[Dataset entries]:

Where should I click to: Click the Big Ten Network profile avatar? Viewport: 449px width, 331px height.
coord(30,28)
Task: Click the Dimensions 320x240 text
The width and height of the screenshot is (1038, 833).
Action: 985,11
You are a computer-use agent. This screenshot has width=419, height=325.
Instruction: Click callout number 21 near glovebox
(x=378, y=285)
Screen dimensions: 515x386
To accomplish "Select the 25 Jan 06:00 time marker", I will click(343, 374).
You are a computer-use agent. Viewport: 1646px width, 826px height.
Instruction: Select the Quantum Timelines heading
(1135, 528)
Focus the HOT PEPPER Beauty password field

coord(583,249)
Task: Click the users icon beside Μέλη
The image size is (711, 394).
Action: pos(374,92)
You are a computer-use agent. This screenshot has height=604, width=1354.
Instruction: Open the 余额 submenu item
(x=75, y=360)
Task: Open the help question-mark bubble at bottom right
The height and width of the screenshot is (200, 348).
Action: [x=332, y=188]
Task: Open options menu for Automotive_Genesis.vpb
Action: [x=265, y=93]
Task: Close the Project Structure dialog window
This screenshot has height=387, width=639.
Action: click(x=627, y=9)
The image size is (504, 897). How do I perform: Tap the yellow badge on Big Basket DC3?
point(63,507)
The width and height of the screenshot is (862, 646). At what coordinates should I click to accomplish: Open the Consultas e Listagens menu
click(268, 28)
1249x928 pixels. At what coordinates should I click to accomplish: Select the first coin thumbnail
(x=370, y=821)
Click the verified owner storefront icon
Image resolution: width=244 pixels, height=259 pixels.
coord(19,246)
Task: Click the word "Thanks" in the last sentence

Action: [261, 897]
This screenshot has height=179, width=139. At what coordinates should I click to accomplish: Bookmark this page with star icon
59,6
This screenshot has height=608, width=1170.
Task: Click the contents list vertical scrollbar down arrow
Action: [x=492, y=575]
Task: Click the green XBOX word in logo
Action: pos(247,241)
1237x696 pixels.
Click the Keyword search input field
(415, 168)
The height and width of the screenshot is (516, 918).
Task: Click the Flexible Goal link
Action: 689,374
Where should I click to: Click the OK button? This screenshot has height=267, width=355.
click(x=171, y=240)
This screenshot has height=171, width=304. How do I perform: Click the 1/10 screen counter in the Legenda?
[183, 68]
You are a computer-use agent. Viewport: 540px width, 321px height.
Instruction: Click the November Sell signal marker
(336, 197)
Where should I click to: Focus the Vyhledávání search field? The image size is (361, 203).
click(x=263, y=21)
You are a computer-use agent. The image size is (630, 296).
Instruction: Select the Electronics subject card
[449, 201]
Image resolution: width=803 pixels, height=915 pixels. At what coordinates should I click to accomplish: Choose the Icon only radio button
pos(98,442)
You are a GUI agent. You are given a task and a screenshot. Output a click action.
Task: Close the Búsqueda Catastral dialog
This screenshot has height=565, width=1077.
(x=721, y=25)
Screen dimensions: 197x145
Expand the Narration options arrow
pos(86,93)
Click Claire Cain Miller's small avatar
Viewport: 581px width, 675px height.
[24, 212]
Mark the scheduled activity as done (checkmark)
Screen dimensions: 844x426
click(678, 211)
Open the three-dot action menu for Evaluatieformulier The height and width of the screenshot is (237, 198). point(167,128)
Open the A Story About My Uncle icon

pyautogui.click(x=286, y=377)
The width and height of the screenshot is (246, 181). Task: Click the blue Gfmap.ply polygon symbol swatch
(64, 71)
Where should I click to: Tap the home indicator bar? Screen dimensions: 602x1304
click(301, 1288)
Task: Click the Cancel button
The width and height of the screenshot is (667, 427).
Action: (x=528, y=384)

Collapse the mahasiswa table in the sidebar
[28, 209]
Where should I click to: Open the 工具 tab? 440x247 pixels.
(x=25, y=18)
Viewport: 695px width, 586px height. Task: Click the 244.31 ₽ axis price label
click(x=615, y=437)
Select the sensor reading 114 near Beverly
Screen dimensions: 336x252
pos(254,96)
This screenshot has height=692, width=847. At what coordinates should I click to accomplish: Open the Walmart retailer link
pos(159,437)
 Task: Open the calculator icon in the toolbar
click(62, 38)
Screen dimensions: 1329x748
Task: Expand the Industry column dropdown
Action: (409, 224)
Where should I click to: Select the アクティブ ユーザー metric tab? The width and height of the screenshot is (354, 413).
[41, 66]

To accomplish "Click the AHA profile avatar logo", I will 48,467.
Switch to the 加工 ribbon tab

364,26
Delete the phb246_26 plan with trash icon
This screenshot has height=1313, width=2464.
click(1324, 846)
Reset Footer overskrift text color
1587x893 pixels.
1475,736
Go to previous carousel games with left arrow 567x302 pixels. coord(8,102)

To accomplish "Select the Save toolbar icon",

[EXERCISE DETAILS]: Write each record out again exactly.

[ANSWER SPACE]:
Where should I click to: Click the Big Ten Network profile avatar? Viewport: 449px width, 331px height.
coord(30,28)
Task: Click the Dimensions 320x240 text
The width and height of the screenshot is (1038, 833).
Action: 985,11
You are a computer-use agent. This screenshot has width=419, height=325.
Instruction: Click callout number 21 near glovebox
(x=378, y=285)
Screen dimensions: 515x386
To accomplish "Select the 25 Jan 06:00 time marker", I will click(343, 374).
You are a computer-use agent. Viewport: 1646px width, 826px height.
Instruction: Select the Quantum Timelines heading
(1135, 528)
Focus the HOT PEPPER Beauty password field

coord(583,249)
Task: Click the users icon beside Μέλη
The image size is (711, 394).
Action: pos(374,92)
You are a computer-use agent. This screenshot has height=604, width=1354.
Instruction: Open the 余额 submenu item
(x=75, y=360)
Task: Open the help question-mark bubble at bottom right
The height and width of the screenshot is (200, 348).
Action: [x=332, y=188]
Task: Open options menu for Automotive_Genesis.vpb
Action: [x=265, y=93]
Task: Close the Project Structure dialog window
This screenshot has height=387, width=639.
Action: click(x=627, y=9)
The image size is (504, 897). How do I perform: Tap the yellow badge on Big Basket DC3?
point(63,507)
The width and height of the screenshot is (862, 646). At what coordinates should I click to accomplish: Open the Consultas e Listagens menu
click(268, 28)
1249x928 pixels. At what coordinates should I click to accomplish: Select the first coin thumbnail
(x=370, y=821)
Click the verified owner storefront icon
Image resolution: width=244 pixels, height=259 pixels.
coord(19,246)
Task: Click the word "Thanks" in the last sentence

Action: [261, 897]
This screenshot has height=179, width=139. At what coordinates should I click to accomplish: Bookmark this page with star icon
59,6
This screenshot has height=608, width=1170.
Task: Click the contents list vertical scrollbar down arrow
Action: [x=492, y=575]
Task: Click the green XBOX word in logo
Action: pos(247,241)
1237x696 pixels.
Click the Keyword search input field
(415, 168)
The height and width of the screenshot is (516, 918).
Task: Click the Flexible Goal link
Action: 689,374
Where should I click to: Click the OK button? This screenshot has height=267, width=355.
click(x=171, y=240)
This screenshot has height=171, width=304. How do I perform: Click the 1/10 screen counter in the Legenda?
[183, 68]
You are a computer-use agent. Viewport: 540px width, 321px height.
Instruction: Click the November Sell signal marker
(336, 197)
Where should I click to: Focus the Vyhledávání search field? The image size is (361, 203).
click(x=263, y=21)
You are a computer-use agent. The image size is (630, 296).
Instruction: Select the Electronics subject card
[449, 201]
Image resolution: width=803 pixels, height=915 pixels. At what coordinates should I click to accomplish: Choose the Icon only radio button
pos(98,442)
You are a GUI agent. You are given a task and a screenshot. Output a click action.
Task: Close the Búsqueda Catastral dialog
This screenshot has height=565, width=1077.
(x=721, y=25)
Screen dimensions: 197x145
Expand the Narration options arrow
pos(86,93)
Click Claire Cain Miller's small avatar
Viewport: 581px width, 675px height.
[24, 212]
Mark the scheduled activity as done (checkmark)
Screen dimensions: 844x426
click(678, 211)
Open the three-dot action menu for Evaluatieformulier The height and width of the screenshot is (237, 198). point(167,128)
Open the A Story About My Uncle icon

pyautogui.click(x=286, y=377)
The width and height of the screenshot is (246, 181). Task: Click the blue Gfmap.ply polygon symbol swatch
(64, 71)
Where should I click to: Tap the home indicator bar? Screen dimensions: 602x1304
click(301, 1288)
Task: Click the Cancel button
The width and height of the screenshot is (667, 427).
Action: (x=528, y=384)

Collapse the mahasiswa table in the sidebar
[28, 209]
Where should I click to: Open the 工具 tab? 440x247 pixels.
(x=25, y=18)
Viewport: 695px width, 586px height. Task: Click the 244.31 ₽ axis price label
click(x=615, y=437)
Select the sensor reading 114 near Beverly
Screen dimensions: 336x252
pos(254,96)
This screenshot has height=692, width=847. At what coordinates should I click to accomplish: Open the Walmart retailer link
pos(159,437)
 Task: Open the calculator icon in the toolbar
click(62, 38)
Screen dimensions: 1329x748
Task: Expand the Industry column dropdown
Action: (409, 224)
Where should I click to: Select the アクティブ ユーザー metric tab? The width and height of the screenshot is (354, 413).
[41, 66]

To accomplish "Click the AHA profile avatar logo", I will 48,467.
Switch to the 加工 ribbon tab

364,26
Delete the phb246_26 plan with trash icon
This screenshot has height=1313, width=2464.
click(1324, 846)
Reset Footer overskrift text color
1587x893 pixels.
1475,736
Go to previous carousel games with left arrow 567x302 pixels. coord(8,102)

To accomplish "Select the Save toolbar icon",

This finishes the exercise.